Thanks Michael! I’m glad the review was helpful.
So you’ve checked/adjusted the tire pressure on the tires pre-trip and then you go boondocking for 4 or 5 days. Do you check your tires before leaving camp to head home or next stop? I’m sure you do, but at what point will you break out the compressor to fill the tires? Down 1 lb, 3, 5lbs? I was down 3.5lbs on one tire and did not top it off. Wondering if this is a bad practice?
I’ve added checking the tire pressure to my list of things to do while packing up and getting ready to move to the next campsite. We usually leave in the morning so it’s the perfect time to check the psi.
Filling up the tires depends on the distance I’m going to be traveling next and the conditions. I normally top off my travel trailer tires when they get around 5-10 below 80 psi.
Thank you Jenni, just back from 5 beautiful days near Bryce Canyon, Utah boondocking at Tom’s Best Spring Rd. When leaving yesterday before traveling back to Phoenix, I checked trailer tires and they were both down 2 lbs. I didn’t fill them, but not sure I would have anyway, as like you, we like to leave pretty early and the noise from the air compressor is enough to wake the dead. How do you two handle that? We have a ‘quiet’ generator and I’m still very conscious of the noise they put out. So much so, I haven’t been able to try out the new Sboly coffee pot, so I don’t anger the campers nearby. Thank goodness for WAKA instant.
I don’t think I would have filled them up at just 2 lbs either and I agree, it is hard to use noisy camping equipment when camping around others. Usually, there’s someone nearby running a generator either late at night or early in the morning.

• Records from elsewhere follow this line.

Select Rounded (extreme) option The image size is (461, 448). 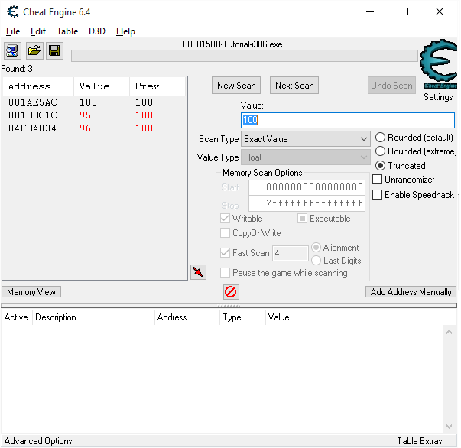pos(381,151)
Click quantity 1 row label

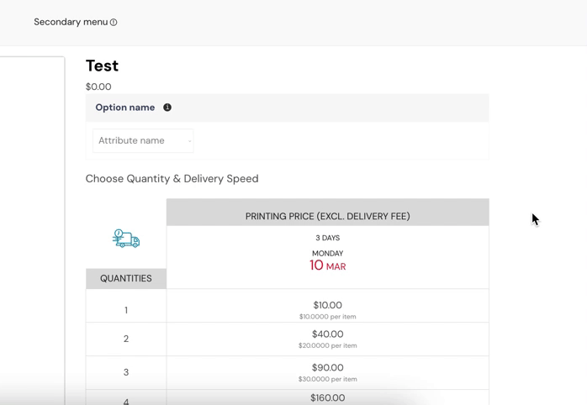coord(126,310)
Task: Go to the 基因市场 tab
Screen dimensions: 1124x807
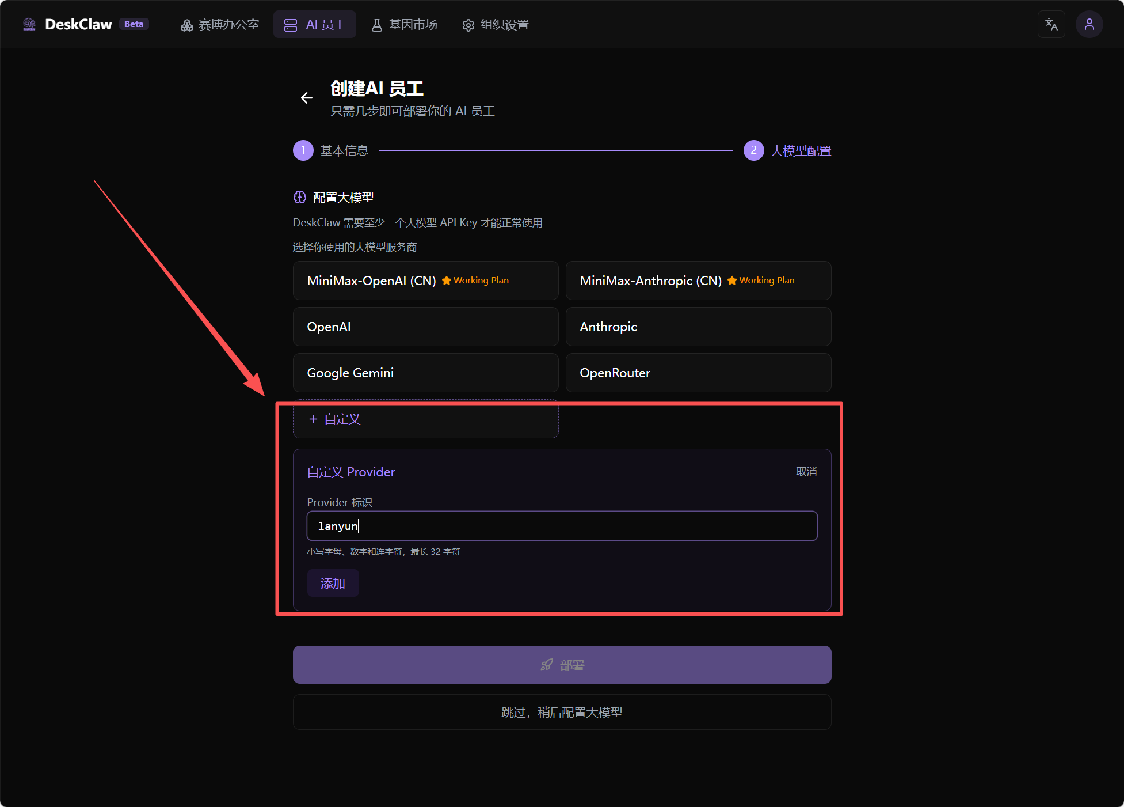Action: coord(404,25)

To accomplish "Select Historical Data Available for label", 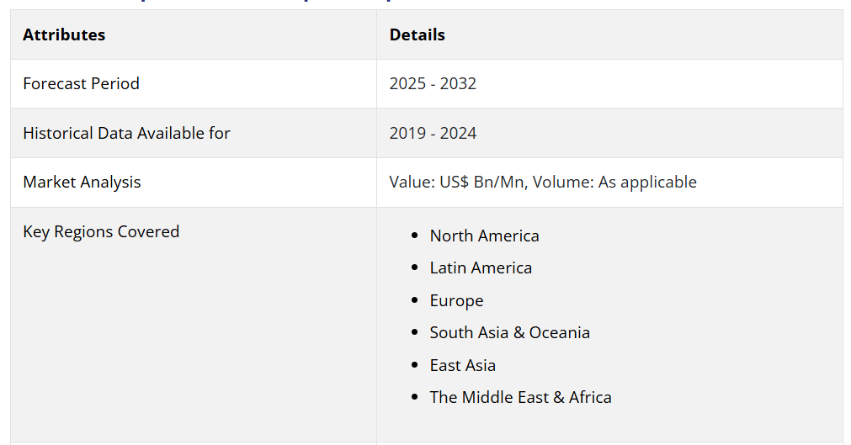I will [x=126, y=133].
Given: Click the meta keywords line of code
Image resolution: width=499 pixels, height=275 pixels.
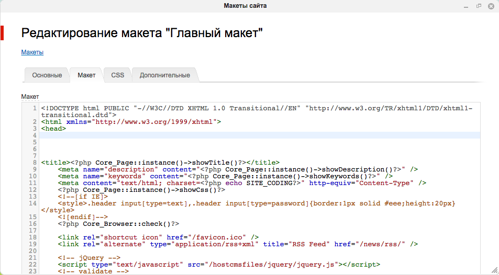Looking at the screenshot, I should [x=225, y=176].

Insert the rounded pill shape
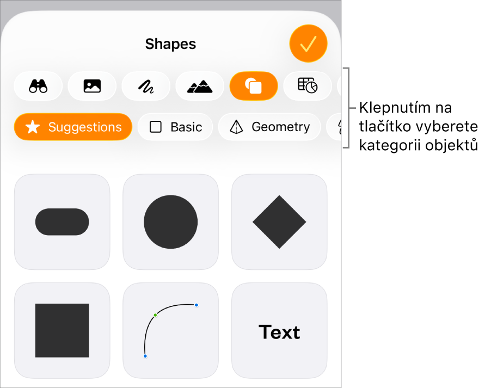62,221
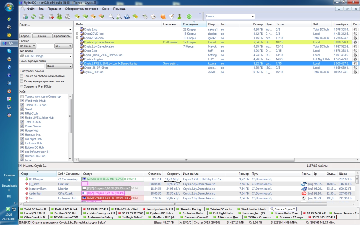Uncheck the 'Power Server' hub checkbox
360x225 pixels.
click(22, 126)
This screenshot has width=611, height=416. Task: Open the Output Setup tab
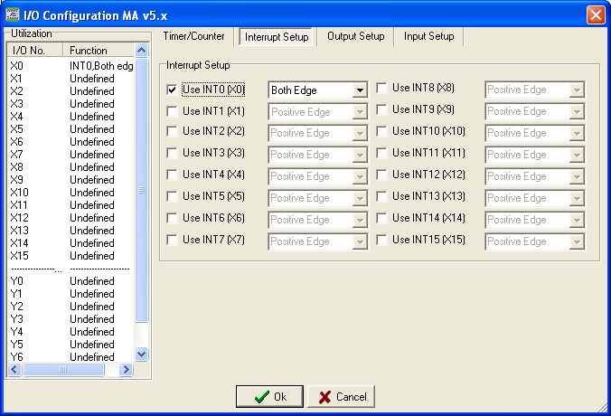355,36
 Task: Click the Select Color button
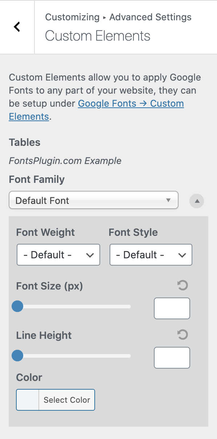[67, 400]
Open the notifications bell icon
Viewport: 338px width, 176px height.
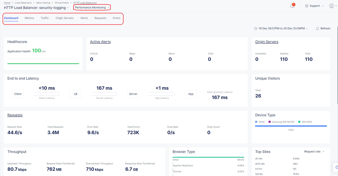(292, 6)
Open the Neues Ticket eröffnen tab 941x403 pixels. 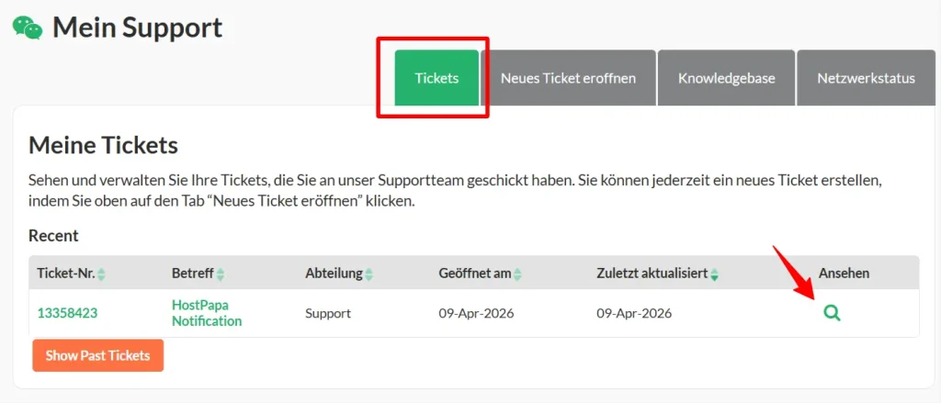point(568,78)
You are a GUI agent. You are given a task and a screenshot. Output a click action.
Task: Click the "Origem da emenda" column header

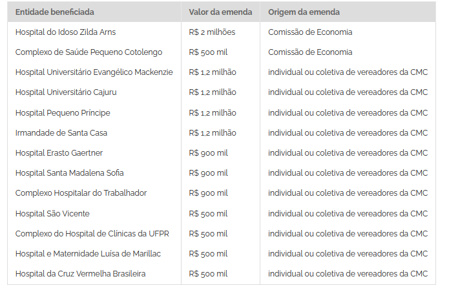[304, 12]
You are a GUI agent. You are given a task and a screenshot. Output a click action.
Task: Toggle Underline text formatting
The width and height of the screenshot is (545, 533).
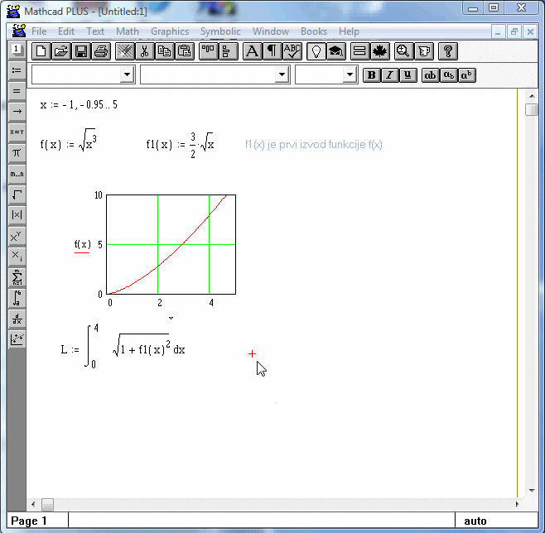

When that happens I usually take the chance to pull out the tire inflator to top off the tires.
As far as using a generator myself I normally just follow regular campground rules. I don’t run it after 10 pm and I don’t start it up until after 7 or 8 depending on how close people are.
If you really wake up early and need some silent electricity to run your coffee maker you could get a portable power station that has enough watts to run the coffee maker. We normally save enough power after the sun goes down so we can run ours in the morning without having to use the generator.
You can check out this review to see some good options. It’s not a must have but power stations are a simple way to get electricity without having to run a generator.